Lincoln, in this view, deliberately used his knowledge that the South could not tolerate a federal fort on a permanent basis to induce the South to attack it. If the fort were attacked when Lincoln was ostensibly only supplying it with provisions, Northern opinion could be swayed to support an all-out attack on the "disloyal" states. They would be guilty of an assault on federal property: was it not then justifiable to repel those who had dared to fire on the American flag? In fact, provisions had been shut off only because the Confederate authorities got wind of Lincoln's devious intentions. Had Lincoln seriously wished a peaceful resolution, the matter could have been readily resolved.

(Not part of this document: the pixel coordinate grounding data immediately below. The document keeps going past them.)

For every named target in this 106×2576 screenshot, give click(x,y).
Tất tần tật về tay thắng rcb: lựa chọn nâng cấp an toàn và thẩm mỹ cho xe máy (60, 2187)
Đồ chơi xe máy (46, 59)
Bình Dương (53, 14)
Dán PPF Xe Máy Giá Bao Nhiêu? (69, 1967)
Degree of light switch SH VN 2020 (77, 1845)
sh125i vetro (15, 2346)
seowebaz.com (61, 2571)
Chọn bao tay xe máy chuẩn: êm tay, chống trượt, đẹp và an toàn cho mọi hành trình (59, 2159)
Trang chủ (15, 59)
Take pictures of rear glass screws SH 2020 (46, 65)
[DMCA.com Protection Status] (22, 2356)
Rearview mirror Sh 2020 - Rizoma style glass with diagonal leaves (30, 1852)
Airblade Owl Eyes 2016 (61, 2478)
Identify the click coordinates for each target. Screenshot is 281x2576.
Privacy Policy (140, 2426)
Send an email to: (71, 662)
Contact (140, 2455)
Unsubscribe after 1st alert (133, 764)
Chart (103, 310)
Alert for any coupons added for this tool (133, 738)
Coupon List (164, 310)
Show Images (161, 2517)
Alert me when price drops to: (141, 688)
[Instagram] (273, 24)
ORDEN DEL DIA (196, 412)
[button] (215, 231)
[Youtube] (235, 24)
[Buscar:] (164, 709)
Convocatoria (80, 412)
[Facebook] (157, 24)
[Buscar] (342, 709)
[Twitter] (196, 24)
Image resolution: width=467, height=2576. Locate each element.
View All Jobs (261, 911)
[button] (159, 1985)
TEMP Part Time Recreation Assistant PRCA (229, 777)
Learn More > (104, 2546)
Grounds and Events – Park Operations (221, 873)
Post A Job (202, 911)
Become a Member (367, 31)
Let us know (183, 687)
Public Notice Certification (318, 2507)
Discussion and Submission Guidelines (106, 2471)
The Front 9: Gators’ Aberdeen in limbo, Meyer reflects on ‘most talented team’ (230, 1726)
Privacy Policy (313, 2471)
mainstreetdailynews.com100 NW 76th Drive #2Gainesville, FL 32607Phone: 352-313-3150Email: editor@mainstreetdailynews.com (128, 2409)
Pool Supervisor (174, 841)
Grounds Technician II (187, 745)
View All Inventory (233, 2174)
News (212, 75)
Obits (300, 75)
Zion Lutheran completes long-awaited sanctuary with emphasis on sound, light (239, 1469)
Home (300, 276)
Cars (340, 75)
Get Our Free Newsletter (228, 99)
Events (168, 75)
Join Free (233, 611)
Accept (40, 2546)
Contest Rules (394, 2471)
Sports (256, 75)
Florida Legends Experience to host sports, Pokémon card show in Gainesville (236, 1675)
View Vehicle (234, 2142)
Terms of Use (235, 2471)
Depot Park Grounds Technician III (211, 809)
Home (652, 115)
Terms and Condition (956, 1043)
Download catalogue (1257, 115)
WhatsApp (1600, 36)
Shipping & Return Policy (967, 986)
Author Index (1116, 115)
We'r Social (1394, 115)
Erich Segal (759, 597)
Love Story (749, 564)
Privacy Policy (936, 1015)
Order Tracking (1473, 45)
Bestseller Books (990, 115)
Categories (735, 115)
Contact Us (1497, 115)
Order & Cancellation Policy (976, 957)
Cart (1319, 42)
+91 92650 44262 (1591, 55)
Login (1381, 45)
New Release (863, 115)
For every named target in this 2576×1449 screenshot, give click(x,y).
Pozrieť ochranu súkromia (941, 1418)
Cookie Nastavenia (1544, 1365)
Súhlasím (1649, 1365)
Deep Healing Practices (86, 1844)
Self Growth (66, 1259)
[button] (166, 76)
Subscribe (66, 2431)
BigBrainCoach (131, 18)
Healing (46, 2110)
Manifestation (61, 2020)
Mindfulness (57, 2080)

The thesis may at first strike one as extreme, but substantial evidence exists to support it. By no means does the case rest on mere inference about Lincoln's intentions. His onetime Illinois colleague, Senator Orville Browning, said that Lincoln explicitly told him that he intended to provoke an incident over Fort Sumter. Browning met with Lincoln on the evening of July 3, 1861, and his diary for that date contains this entry:
He himself [Lincoln] conceived the idea, and proposed sending supplies, without an attempt to reinforce, giving notice of the fact to Governor Pickens of S.C. [South Carolina]. The plan succeeded. They attacked Sumter — it fell, and thus, did more service than it otherwise could. (p. 83, emphasis omitted)
Denson's argument, and that of other Lincoln revisionists such as Thomas DiLorenzo, should not be misunderstood. He does not contend that the policy of Jefferson Davis was beyond reproach. Perhaps Davis ought not to have fallen into Lincoln's trap; on this issue Denson does not commit himself. The point, rather, is that Lincoln set a trap. Neither does Denson deny that the Southern states, in seceding, were in part motivated by fear that Lincoln would interfere with slavery.
The question that interests him is rather why Lincoln would not let the South depart in peace, and here the answer lies in the tariff, not slavery. It is, by the way, ironic that such self-styled defenders of freedom as Harry Jaffa and his acolyte Timothy Sandefur, who attack "neo-Confederate" views of the sort that Denson here ably advocates, themselves think that slavery was a more efficient economic system than the free market. They hold that, once entrenched, only Lincoln's bellicose policy could have eradicated it. The "neo-Confederates," with greater confidence in freedom, think that free labor would have overcome competition from slaves and that, accordingly, emancipation could have been secured without the horrors of civil war, as it was elsewhere in the world. Sandefur has presumed to "correct" Mises on the efficiency of slave labor; one imagines that the great work of J.E. Cairnes, The Slave Power (New York, 1862), with its cogent argument for the deleterious effects of slavery on economic growth, would likewise meet with his disapproval.